- Born: 21 September 1963 (age 62)
- Occupations: Politician, blogger
- Political party: Danish People's Party New Right (formerly)

= Henrik Ræder Clausen =

Danish politician (born 1963)

Henrik Ræder Clausen (born 21 September 1963) is a Danish politician. Clausen has been noted as a critic of Islam, and formerly published the news blog EuropeNews.

==Political activities==
Clausen was a member of the Danish People's Party from 2004 to 2011, when he left the party due to restrictions on what he could say and write publicly. He was a candidate for the party for the 2009 European Parliament elections. He later joined the New Right party, and was a candidate for the party in the 2021 municipal elections and the 2022 general elections. By 2024 he had returned to the Danish People's Party, and became a member of its board in Aarhus.

Clausen became a publisher of the news blog EuropeNews.dk in 2007, which has been described as being affiliated with the counter-jihad movement, and published both an English-language and German-language edition. The blog is now defunct.

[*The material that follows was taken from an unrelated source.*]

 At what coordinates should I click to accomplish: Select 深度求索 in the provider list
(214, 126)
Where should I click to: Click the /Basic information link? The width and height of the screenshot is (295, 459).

From 2009 to 2019, he spoke at several conferences at the Organization for Security and Co-operation in Europe (OSCE) for the International Civil Liberties Alliance. He participated in several of the international counter-jihad conferences since 2008, and in an ACT for America conference in 2014. He has also been an organiser of the annual national conservative event Mosbjerg Folkefest.

Clausen's writings has been published on the blogs Jihad Watch, The Brussels Journal and Gates of Vienna. In 2009, he wrote on Jihad Watch that Islam had worse ethics than Satanism. He has also written in Jyllands-Posten in support of the Hungarian anti-LGBT law.

==Personal life==
Clausen grew up in Brabrand in Aarhus Municipality, but moved to Copenhagen for several years where he wrote about computer technology for the magazine Komputer for Alle. He moved back to Brabrand in 2005 where he works as a web developer and programmer.